While this movie has been out a while now, I've only just managed to sit down & watch POM Wonderful presents The greatest movie ever sold, directed and co-written by Morgan Spurlock, of Super Size Me movie fame.
I am aware that marketing within movies and on tv shows, or "product placement" as it more is commonly known in the industry, has been around since ... well, since before I was born. This movie lifts the lid to show just how movies and television series are made and sold, and what that potentially means for directors, actors, companies, and ultimately for the movie-going and tv-watching public, aka. people like you and me.
Morgan Spurlock cold calls companies to be part of his documentary (mostly with a resounding No response), he talks with advertising executives, he talks to marketing companies, he pitches to companies.

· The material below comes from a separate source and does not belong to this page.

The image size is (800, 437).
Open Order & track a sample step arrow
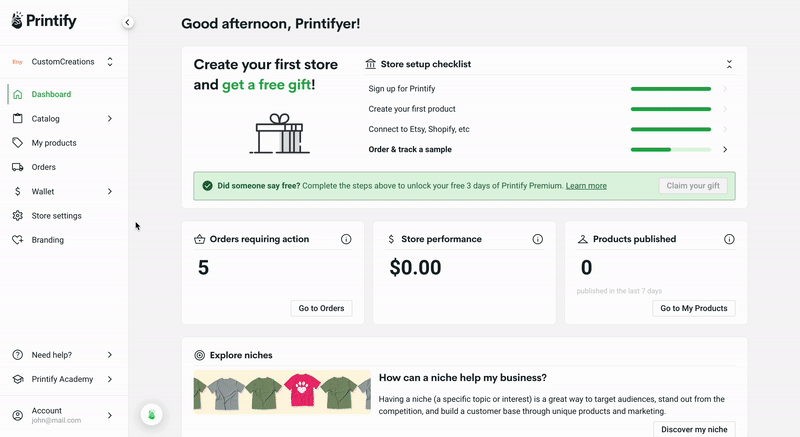pos(725,149)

Along the way, he demonstrates just how much the movie industry and the advertising are in cahoots - the adage of "you scratch my back, I'll scratch yours" is ever present.
He interviewed a wide range of people along the way, including Ralph Nader (consumer advocate), Noam Chomsky (Professor Emeritus of Linguistics), Martin Lindstrom (author of Buyology), Susan Linn (author of Consuming kids : the hostile takeover of childhood), Quentin Tarantino (director), and J. J. Abrams (director), which shows an interesting divide between non-industry & industry perspectives on the power of advertising & marketing companies in the film & television environment.
This movie certainly made me laugh at times - at the ridiculousness of why some companies turned down the opportunity, at the language used in legal contracts, at how some companies spent most of their annual marketing budget to be in the movie - and it made me curious to check out some of the companies that were an integral part of the movie (POM Wonderful is now on my list of drinks to try - the marketing obviously worked on me).
Most of all though, it made me want to watch a Hollywood blockbuster and count the number of times I could spot a deliberate product placement.